New Yiddish cinema
Professor Rebecca Margolis
About the project
My current research project investigates a 21st-century corpus of film and television created in a Jewish diaspora language that few of its creators, actors and viewers speak.
The rapid expansion of Yiddish-language cinema in the 1930s in its European and American centres came to an abrupt end after the decimation of the Nazi Holocaust, which marked the rupture of a thousand years of Yiddish civilisation in Europe. After some seventy years of silence, some two dozen movies and television series with spoken Yiddish-language dialogue have appeared over the last twenty years in the United States, Canada, Israel, and Europe.
These films fall into four main areas:
- depictions of traditionalist Ultra-Orthodox Jews (Hasidim), who comprise the main group of daily speakers of the language today (the 2017 feature film, Menashe and the 2020 Netflix series, Unorthodox);
- representations of the Holocaust and its aftermath (eg the 2014 feature film, Di Shpilke/The Pin and the 2015 Oscar winning Son of Saul);
- movies where Yiddish is spoken to invoke the supernatural or haunted (eg. the prologue to the 2009 Hollywood black-comedy drama, A Serious Man and the 2015 Polish horror movie, Demon); and
- comedy, the smallest category due to the complications of transmitting humour via translation (eg. the webseries YidLife Crisis, 2014-ongoing).

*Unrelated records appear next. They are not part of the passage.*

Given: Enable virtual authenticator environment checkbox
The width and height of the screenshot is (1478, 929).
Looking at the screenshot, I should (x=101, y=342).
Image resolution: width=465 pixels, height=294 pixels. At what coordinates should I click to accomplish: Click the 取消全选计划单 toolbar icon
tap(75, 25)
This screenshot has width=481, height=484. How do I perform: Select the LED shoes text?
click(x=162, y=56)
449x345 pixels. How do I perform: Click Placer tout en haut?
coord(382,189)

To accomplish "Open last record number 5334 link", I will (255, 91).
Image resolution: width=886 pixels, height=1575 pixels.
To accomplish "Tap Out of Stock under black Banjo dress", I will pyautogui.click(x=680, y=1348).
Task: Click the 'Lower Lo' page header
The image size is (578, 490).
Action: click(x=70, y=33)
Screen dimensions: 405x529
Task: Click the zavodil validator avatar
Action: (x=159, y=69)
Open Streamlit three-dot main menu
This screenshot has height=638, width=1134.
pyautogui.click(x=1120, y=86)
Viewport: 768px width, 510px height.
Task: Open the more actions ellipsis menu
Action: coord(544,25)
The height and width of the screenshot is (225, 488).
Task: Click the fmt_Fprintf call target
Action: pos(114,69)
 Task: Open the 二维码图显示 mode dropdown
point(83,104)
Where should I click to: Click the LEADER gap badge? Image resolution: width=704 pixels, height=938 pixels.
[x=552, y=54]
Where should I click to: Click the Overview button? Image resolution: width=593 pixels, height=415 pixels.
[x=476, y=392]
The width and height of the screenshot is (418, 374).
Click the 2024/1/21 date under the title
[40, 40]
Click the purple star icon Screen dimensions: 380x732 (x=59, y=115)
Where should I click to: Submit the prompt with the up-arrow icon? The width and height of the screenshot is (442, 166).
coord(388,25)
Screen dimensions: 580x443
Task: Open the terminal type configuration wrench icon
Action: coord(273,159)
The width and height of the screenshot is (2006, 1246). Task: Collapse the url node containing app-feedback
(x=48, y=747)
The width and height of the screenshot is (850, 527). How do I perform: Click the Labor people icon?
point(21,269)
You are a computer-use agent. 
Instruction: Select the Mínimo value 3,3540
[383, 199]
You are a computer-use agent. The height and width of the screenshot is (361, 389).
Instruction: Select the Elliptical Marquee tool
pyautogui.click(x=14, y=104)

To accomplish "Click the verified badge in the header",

Funded by the Social Sciences and Humanities Research Council of Canada (SSHRC), the project examines this corpus of transnational cinema as well as the processes of film translation in the production and reception of cinema in a lesser-used language, which is simultaneously undergoing revitalization in the areas of music, performance, teaching, and translation.
Related publications
“New Yiddish Film and the Transvernacular”, In Geveb: A Journal of Yiddish Studies, December 2016.
“Language as Home in New Yiddish Cinema”, History & Film, Milwaukee, November 2017.
Related talks & events
“Yiddish on Screen” lecture series, Australian Centre for Jewish Civilisation in partnership with Kadimah, June/July 2020.